Personal information
- Full name: Catherine Phillips
- Born: 13 October 1991 (age 34) England
- Debut: Round 1, 2017, Melbourne vs. Brisbane, at Casey Fields
- Height: 175 cm (5 ft 9 in)
- Position: Midfielder

Playing career^{1}
- Years: Club / Games (Goals)
- 2017–2019: Melbourne / 20 0(6)
- 2020–2022 (S6): St Kilda / 24 0(0)
- 2022 (S7)–2023: Essendon / 10 0(4)
- Total:  / 54 (10)
- ^{1} Playing statistics correct to the end of the 2023 season.

Career highlights
- St Kilda co-captain: 2020–;

= Cat Phillips =

Australian rules footballer (born 1991)

Catherine Phillips (born 13 October 1991) is an Australian rules footballer, playing for Essendon in the AFL Women's competition. She was recruited by Melbourne as a category B rookie in October 2016. She made her debut in the fifteen point loss to Brisbane at Casey Fields in the opening round of the 2017 season. She played every match in her debut season to finish with seven games.

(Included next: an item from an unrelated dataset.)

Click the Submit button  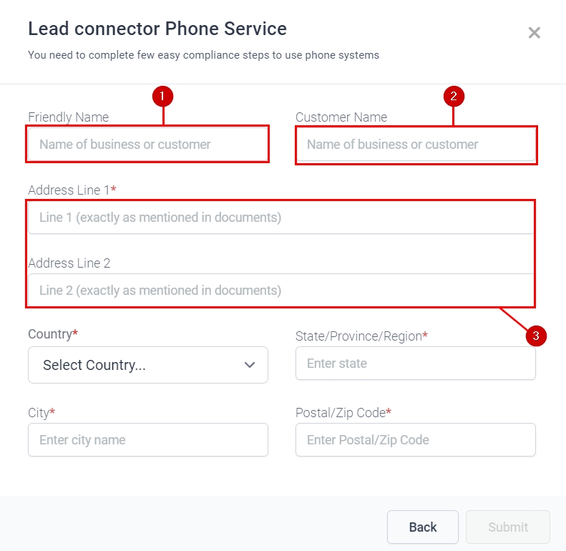[x=508, y=527]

Melbourne signed Phillips for the 2018 season during the trade period in May 2017.

In April 2019, Phillips joined expansion club St Kilda, and in January 2020 she was named an inaugural co-captain of the club. It was revealed Phillips had signed on with the Saints for one more year on 30 June 2021, tying her to the club until the end of 2022 season 6.

In May 2022, Phillips joined expansion club Essendon.

Phillips has also represented Australia in international competition in ultimate.